Exercise — Repeat only the lines below from the one containing "This screenshot has height=494, width=879." through the one containing "Task: Click the yohkai のプロパティ title bar", inclusive, exactly as written.

Stored data —
☆ ☆ ☆

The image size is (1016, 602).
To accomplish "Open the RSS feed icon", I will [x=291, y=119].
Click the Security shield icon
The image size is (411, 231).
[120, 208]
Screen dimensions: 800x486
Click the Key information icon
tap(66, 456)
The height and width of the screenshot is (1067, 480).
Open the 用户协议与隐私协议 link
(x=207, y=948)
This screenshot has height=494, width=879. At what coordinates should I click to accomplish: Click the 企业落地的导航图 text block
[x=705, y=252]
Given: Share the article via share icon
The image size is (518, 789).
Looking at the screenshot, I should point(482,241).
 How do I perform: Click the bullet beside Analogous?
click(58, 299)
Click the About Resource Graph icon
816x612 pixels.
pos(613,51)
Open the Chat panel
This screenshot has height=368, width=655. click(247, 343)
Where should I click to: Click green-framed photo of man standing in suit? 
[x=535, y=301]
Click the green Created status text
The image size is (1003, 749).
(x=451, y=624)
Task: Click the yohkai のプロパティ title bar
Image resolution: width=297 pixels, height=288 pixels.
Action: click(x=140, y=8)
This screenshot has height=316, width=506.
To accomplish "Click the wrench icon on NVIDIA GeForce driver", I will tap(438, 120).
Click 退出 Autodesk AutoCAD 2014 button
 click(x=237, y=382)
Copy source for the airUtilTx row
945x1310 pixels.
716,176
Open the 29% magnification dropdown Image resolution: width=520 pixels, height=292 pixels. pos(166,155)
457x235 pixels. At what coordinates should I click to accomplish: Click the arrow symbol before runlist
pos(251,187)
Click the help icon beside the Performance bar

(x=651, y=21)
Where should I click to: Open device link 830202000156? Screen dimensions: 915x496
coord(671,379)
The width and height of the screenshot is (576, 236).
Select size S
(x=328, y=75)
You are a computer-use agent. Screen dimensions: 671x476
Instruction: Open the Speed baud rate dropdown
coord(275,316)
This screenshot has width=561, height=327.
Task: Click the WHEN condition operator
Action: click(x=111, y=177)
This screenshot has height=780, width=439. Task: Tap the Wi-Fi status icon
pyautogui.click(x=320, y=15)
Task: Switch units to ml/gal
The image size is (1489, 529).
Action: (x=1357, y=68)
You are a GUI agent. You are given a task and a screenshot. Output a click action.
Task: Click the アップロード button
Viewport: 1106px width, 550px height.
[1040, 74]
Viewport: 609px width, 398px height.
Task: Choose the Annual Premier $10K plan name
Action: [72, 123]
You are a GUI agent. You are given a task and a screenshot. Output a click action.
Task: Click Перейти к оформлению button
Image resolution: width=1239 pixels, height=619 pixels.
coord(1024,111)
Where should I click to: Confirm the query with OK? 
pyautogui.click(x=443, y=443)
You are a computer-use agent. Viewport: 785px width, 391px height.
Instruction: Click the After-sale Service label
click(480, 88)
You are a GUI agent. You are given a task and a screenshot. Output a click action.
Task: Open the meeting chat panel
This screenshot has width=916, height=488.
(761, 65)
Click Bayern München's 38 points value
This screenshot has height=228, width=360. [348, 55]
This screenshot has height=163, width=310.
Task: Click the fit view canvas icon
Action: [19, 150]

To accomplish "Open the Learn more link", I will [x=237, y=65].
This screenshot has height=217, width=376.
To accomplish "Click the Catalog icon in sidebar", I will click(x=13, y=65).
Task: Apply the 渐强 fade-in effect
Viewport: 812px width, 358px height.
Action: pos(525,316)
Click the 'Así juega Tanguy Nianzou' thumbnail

☆ ☆ ☆

Task output —
This screenshot has height=494, width=879. At what coordinates should I click to accomplish: Click the 企业落地的导航图 text block
[x=705, y=252]
Given: Share the article via share icon
The image size is (518, 789).
Looking at the screenshot, I should point(482,241).
 How do I perform: Click the bullet beside Analogous?
click(58, 299)
Click the About Resource Graph icon
816x612 pixels.
pos(613,51)
Open the Chat panel
This screenshot has height=368, width=655. click(247, 343)
Where should I click to: Click green-framed photo of man standing in suit? 
[x=535, y=301]
Click the green Created status text
The image size is (1003, 749).
(x=451, y=624)
Task: Click the yohkai のプロパティ title bar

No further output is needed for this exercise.